Maybe the Division of Radiation Control thinks that dealing with blended waste calls for some kind of blended approach. But this is just twisted.
If the DRC is confident that the blended waste is safe enough, or that the EnergySolutions processing and storage protocols are good enough to allow blended waste to be stored at the Utah facility, why make the company, the agency and the public go through the process of a report, a proposed rule, public comment and everything else involved?
If the regulators are not confident that this new kind of waste stream can be properly stored there, then why are they allowing any of it at all?
On the surface, the DRC has rejected the EnergySolutions argument that, because this blended waste is, by important measures now considered standard, no more hazardous than the class of radioactive trash now allowed, the new stream is covered by existing studies and permits.

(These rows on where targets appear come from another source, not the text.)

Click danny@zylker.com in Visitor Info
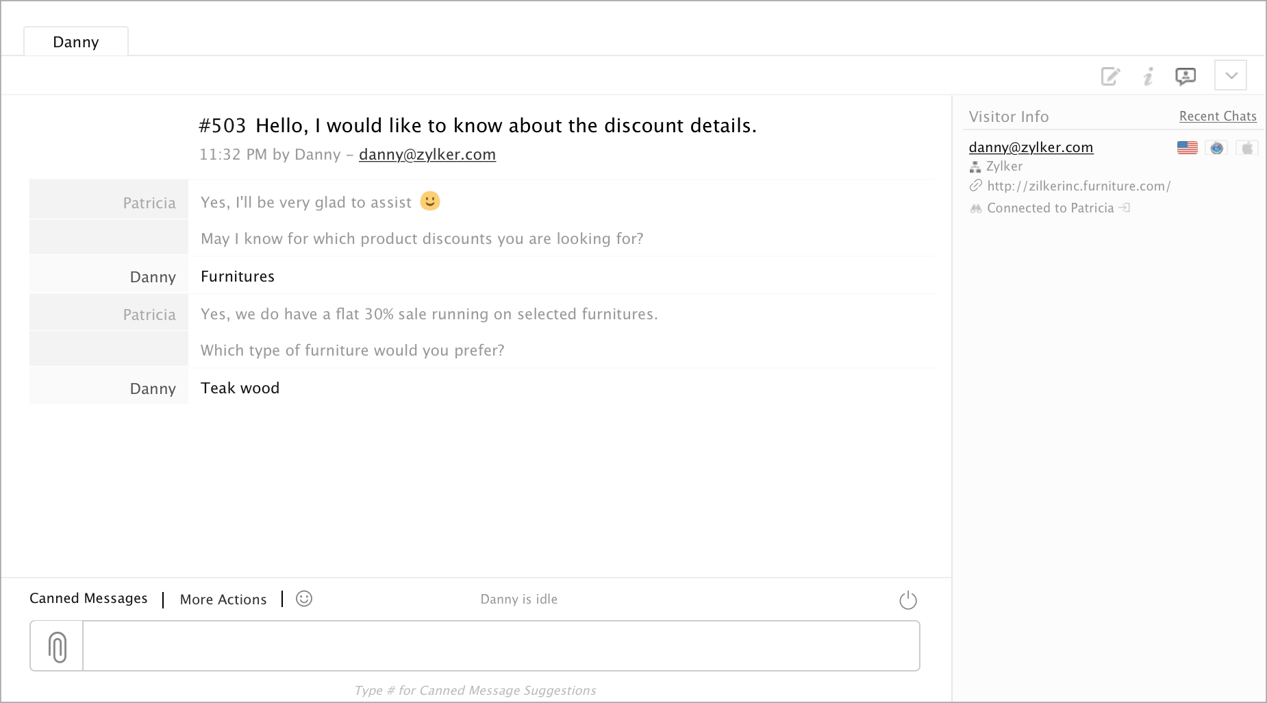point(1031,147)
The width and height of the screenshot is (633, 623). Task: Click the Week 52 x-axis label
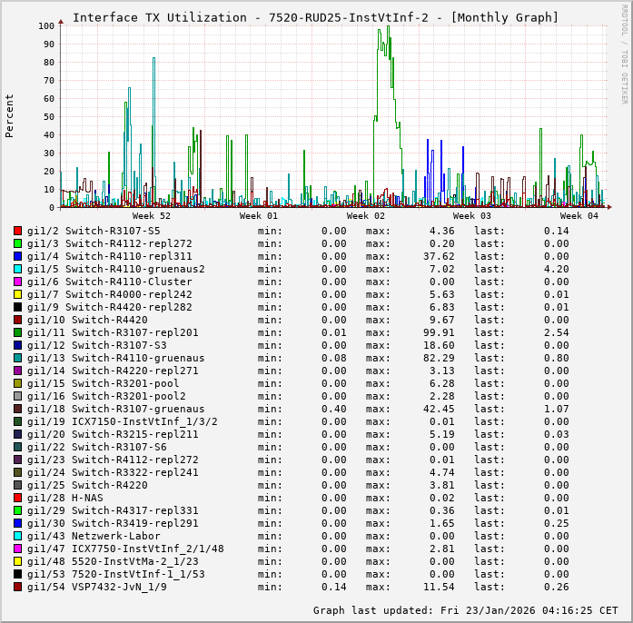pos(151,216)
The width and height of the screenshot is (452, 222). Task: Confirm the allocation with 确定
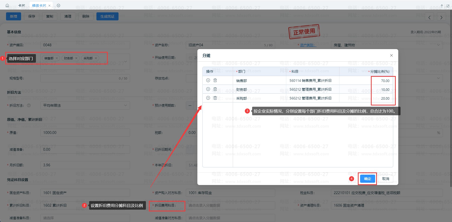tap(367, 179)
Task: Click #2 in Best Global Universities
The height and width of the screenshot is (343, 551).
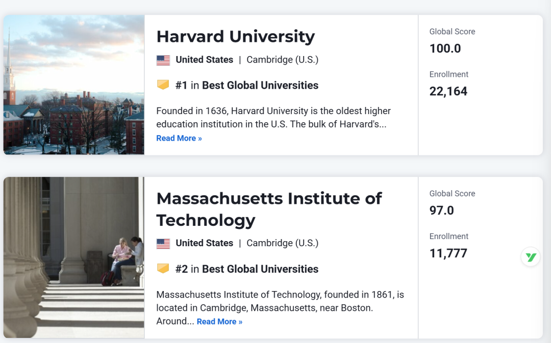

The agency has recognized that blended waste an effort to mix a little of the more hazardous stuff into enough low-level garbage to come in under the radioactive red line is different. It is a new invention, created after current federal and state regulations were laid out years ago, and since the company's last performance review in 2000.
Yet EnergySolutions has been given the go-ahead to start receiving some of the material now. Even though it sounds like a small amount 40,000 cubic feet compared to the 6.7 million cubic feet of low-level waste placed there last year it could well prove to be 39,999 cubic feet too much. And, nuclear waste watchdog organizations argue, may be about all the blended waste there is to be had.
Under this arrangement, the state would find itself at a legal and practical disadvantage should it later decide that the flow should stop or that the waste should be removed.
This leap-of-faith approach makes no sense. The DRC should reconsider. Or Gov. Gary Herbert should overrule it.